His smile broadened. "Yes. Those weekly visits were arranged by me. I wonder, might I have a word alone with you, Miss Roberts?"
Charmie said, "I have to get going. Please excuse me," and she left, giving Philippa a significant look on her way out.
As Paul Marquette took a seat, Philippa thought that he looked and acted every inch the polished politician, despite his casual attire. His black hair was silvering at the temples, and she recalled reading that he was in his early forties.
"I hadn't realized that you were connected with the Marquette Wineries," Philippa said.
"That's where my fortune comes from," he said with a smile. "That, and a mile of Wilshire Boulevard that my grandfather bought in exchange for a wagon and a mule." He laughed. "The typical L.A. story! How many times have you heard people say that their grandfather had the chance to buy the corner of Wilshire and Crenshaw for two dollars but passed it up? Well,
my
grandfather did it."
He fell silent and seemed to assess her. His eyes were dark like Rhys's, she noticed, but not futureless like his had been; rather, Marquette's were full of warmth and life as if yearning to embrace that future. She wanted to know about the weekly visits of the Mercedes. Who had the Starlite diet been for? Not for himself; he was as tall and slender as he had appeared in the news.
"Marquettes have always been doers," he said quietly. "Which was what your weekly letter reminded me of. That I am a man of action. But...I had forgotten that."
He paused, as if he had rehearsed a difficult speech. "I don't know how much you know about me, Miss Roberts. During my last political campaign my son died. He was my only child, and I was too grief-stricken to go on, so I bowed out of the race."
"Yes," she said, "I remember," wanting to add, I was going to vote for you.
He continued: "I went into seclusion in which I consoled myself with alcohol and food. I ballooned up forty pounds. When I decided last year to go back into politics, I discovered that I couldn't get the weight off. I tried everything." He looked at her.
And through her. No one had done that since Rhys.

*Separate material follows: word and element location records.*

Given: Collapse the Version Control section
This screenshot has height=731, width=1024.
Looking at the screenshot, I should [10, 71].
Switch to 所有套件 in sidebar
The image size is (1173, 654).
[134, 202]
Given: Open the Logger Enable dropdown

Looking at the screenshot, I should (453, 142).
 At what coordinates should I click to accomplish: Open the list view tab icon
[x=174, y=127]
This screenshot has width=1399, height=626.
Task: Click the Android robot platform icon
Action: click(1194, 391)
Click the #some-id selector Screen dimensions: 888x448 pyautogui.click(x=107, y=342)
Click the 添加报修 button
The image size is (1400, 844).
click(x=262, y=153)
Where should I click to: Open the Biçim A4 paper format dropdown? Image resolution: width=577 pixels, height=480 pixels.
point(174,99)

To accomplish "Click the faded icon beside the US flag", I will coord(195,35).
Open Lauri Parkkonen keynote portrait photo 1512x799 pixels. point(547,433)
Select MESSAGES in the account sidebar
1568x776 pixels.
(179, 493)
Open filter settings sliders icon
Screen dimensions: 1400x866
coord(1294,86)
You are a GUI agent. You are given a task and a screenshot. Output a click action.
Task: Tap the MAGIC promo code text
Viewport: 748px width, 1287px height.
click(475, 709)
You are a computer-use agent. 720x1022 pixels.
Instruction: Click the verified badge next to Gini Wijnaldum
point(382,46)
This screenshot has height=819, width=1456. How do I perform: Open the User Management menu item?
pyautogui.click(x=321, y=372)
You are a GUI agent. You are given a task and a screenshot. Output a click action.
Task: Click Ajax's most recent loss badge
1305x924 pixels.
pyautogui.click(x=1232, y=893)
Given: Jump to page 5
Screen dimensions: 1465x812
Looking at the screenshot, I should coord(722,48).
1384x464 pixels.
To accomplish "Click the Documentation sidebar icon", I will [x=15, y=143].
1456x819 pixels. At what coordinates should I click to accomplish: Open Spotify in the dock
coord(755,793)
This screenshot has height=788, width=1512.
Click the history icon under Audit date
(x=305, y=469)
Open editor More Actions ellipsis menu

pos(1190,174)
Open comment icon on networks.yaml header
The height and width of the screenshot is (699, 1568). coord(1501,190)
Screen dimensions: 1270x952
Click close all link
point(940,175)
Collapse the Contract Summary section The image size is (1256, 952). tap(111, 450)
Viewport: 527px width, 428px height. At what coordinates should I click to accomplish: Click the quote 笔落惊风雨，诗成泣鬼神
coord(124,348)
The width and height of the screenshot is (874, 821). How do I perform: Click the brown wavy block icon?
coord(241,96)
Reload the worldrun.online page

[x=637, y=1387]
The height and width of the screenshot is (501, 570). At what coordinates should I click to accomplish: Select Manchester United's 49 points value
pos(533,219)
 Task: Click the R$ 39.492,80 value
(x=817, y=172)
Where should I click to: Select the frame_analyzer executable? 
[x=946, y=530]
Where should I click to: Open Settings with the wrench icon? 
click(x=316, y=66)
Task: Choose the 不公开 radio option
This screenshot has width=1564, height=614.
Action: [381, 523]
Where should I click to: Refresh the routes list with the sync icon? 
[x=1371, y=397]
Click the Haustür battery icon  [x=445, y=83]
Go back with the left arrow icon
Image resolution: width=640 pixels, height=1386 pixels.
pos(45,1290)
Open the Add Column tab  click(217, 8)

"I suppose you hear that a lot," he said. "I went to the best specialists, I had a gym built at the house, I even spent some time at a fat farm in Florida. Nothing worked. And then one night I saw you on television. You made me realize that I wasn't addressing the real problem—the fact that I was blaming myself for Todd's death. You see, Miss Roberts, what the media kept secret was that my son didn't die in an accident. He committed suicide."
He held his words for a few minutes, during which Philippa saw the glint of a gold band on his left hand, and she recalled that he was married to a beautiful Washington socialite.
"I was quite moved," Marquette said, "by how frankly you told Johnny Carson about your friend's suicide, how you blamed yourself, how you felt responsible for not having saved him. I knew at once that you understood exactly what I was going through. So I decided to try your program, and that was when I found the road back."
He stood up and thrust his hands into his pockets—a man unused to personal confessions. "It wasn't so much the diet," he said, "as it was those weekly letters of inspiration. 'Think defeat and you will be defeated; think success and you will be successful.' Words that a politician could live by, or anyone who wanted to get ahead in the world. I started to take your advice to heart." He smiled. "Do you know my favorite? 'It's not the size of the dog in the fight, but the size of the fight in the dog.'"
"I'm afraid it's not original with me. President Eisenhower said it first, and I learned it from my father."